Record set:
↓↓↓
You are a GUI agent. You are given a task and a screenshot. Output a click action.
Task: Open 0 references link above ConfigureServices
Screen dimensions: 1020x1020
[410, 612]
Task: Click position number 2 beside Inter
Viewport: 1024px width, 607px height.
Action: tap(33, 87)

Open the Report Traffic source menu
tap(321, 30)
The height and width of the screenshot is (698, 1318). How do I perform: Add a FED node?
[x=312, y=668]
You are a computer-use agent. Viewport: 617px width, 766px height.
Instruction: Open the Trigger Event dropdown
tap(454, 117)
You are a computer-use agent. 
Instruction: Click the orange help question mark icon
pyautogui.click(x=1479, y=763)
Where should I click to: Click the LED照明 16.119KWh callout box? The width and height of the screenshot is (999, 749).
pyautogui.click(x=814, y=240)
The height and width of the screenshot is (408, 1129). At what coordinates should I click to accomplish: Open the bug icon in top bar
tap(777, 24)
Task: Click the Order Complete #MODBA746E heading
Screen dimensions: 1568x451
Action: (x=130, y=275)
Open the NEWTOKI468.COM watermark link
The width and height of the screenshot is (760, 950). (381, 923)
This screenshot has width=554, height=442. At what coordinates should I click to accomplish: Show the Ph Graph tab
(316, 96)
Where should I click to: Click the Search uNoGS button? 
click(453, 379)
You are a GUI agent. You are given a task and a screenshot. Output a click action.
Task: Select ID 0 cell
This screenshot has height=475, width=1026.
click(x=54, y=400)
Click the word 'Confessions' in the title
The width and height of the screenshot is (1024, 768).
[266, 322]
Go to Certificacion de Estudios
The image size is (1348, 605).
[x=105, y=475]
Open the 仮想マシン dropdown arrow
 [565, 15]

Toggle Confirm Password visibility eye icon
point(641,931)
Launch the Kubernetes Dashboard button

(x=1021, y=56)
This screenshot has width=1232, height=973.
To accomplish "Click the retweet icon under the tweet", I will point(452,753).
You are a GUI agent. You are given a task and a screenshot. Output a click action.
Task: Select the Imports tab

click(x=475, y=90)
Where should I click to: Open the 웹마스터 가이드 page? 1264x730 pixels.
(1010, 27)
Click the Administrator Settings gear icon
↑↑↑
Exactly the lines from the one with "Open the 仮想マシン dropdown arrow" through the last line of the listing above must make up your answer.

Open the 仮想マシン dropdown arrow
 [565, 15]

Toggle Confirm Password visibility eye icon
point(641,931)
Launch the Kubernetes Dashboard button

(x=1021, y=56)
This screenshot has width=1232, height=973.
To accomplish "Click the retweet icon under the tweet", I will point(452,753).
You are a GUI agent. You are given a task and a screenshot. Output a click action.
Task: Select the Imports tab

click(x=475, y=90)
Where should I click to: Open the 웹마스터 가이드 page? 1264x730 pixels.
(1010, 27)
Click the Administrator Settings gear icon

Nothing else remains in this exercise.